A lasting legacy of our efforts is the model pro se FEMA appeal form that the Justice Center drafted based on initial research by Skadden and with input from some legal services providers. We created a model FEMA appeal form, along with instructions, to simplify the process of appealing FEMA denials. Subsequently, ProBono.Net turned this into an A2J form – an online interactive form that walks you through the required steps to generate a FEMA appeal letter at the end. We are pleased to say that our form is being used nationwide as the template for a FEMA appeal.

Unfortunately, many of the victims’ concerns cannot be resolved in a brief consultation.  The Justice Center alone has opened over 450 cases, many of which involve complicated insurance issues.
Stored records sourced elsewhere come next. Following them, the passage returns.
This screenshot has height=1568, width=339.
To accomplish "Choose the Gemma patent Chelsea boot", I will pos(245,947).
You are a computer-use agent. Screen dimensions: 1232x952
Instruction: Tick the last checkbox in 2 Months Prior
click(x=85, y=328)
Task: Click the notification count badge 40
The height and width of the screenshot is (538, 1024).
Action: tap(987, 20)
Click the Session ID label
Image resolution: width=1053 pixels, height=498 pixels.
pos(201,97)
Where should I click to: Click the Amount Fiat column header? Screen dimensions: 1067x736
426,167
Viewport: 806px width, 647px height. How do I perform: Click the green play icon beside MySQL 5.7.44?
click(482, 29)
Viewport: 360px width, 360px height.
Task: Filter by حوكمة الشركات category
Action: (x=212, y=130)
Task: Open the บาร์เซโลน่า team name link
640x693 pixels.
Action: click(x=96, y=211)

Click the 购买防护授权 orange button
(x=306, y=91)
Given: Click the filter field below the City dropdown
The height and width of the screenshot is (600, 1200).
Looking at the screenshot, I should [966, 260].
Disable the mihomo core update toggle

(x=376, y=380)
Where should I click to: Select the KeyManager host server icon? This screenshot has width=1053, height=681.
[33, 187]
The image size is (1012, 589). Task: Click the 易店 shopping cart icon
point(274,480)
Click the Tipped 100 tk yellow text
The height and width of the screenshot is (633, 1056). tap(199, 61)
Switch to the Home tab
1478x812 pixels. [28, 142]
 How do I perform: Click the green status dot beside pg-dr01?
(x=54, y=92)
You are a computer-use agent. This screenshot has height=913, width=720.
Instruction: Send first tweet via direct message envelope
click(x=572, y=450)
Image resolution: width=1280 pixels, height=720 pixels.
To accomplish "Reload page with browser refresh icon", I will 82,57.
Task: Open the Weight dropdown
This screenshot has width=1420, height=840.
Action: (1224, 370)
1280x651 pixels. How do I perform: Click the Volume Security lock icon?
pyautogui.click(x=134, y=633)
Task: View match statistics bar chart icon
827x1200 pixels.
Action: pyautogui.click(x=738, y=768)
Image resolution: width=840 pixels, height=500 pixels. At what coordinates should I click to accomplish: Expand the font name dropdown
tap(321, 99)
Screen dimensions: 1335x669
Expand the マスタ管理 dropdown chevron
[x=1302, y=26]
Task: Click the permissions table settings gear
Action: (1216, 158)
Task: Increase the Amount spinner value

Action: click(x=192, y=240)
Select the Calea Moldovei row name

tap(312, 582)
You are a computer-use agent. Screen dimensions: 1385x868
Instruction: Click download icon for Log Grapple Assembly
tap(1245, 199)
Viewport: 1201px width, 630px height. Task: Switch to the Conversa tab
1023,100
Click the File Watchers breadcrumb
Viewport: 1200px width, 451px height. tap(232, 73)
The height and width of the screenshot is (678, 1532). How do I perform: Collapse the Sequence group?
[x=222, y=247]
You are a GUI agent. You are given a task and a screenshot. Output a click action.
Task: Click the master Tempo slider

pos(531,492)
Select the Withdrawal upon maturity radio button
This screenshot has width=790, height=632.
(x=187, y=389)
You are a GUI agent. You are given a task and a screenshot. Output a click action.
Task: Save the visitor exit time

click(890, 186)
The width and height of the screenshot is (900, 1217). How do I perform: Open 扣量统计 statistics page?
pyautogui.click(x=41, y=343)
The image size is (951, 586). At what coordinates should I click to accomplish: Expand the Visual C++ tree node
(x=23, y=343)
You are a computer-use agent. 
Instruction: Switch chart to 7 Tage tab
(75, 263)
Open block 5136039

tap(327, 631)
To deal with the many cases needing more than just advice or a brief service, we have created a clearinghouse for Sandy cases, both those screened by the Justice Center and those referred by other legal services programs.  Without the partnership of the firms who have offered to take some of these cases and represent clients, especially against insurance companies, many more people would be struggling to rebuild their lives.

Nevertheless, the pool of pro bono attorneys able to take on cases for full representation is modest.  To date we have placed about 30 insurance and FEMA cases for extended representation by pro bono counsel.   The need continues and we are working with the private bar and the legal services community to increase the capacity of the nonprofit legal offices to evaluate and handle the insurance issues that are arising post-disaster.

To quote one of our clients, Felix: “After Hurricane Sandy, it was lovely to meet the genuine, articulate and compassionate people who advocated on my behalf to get my life back to normal.”  We at the Justice Center realize that this is a marathon, not a sprint, and are happy that the bar associations are and will continue to help for the long-term.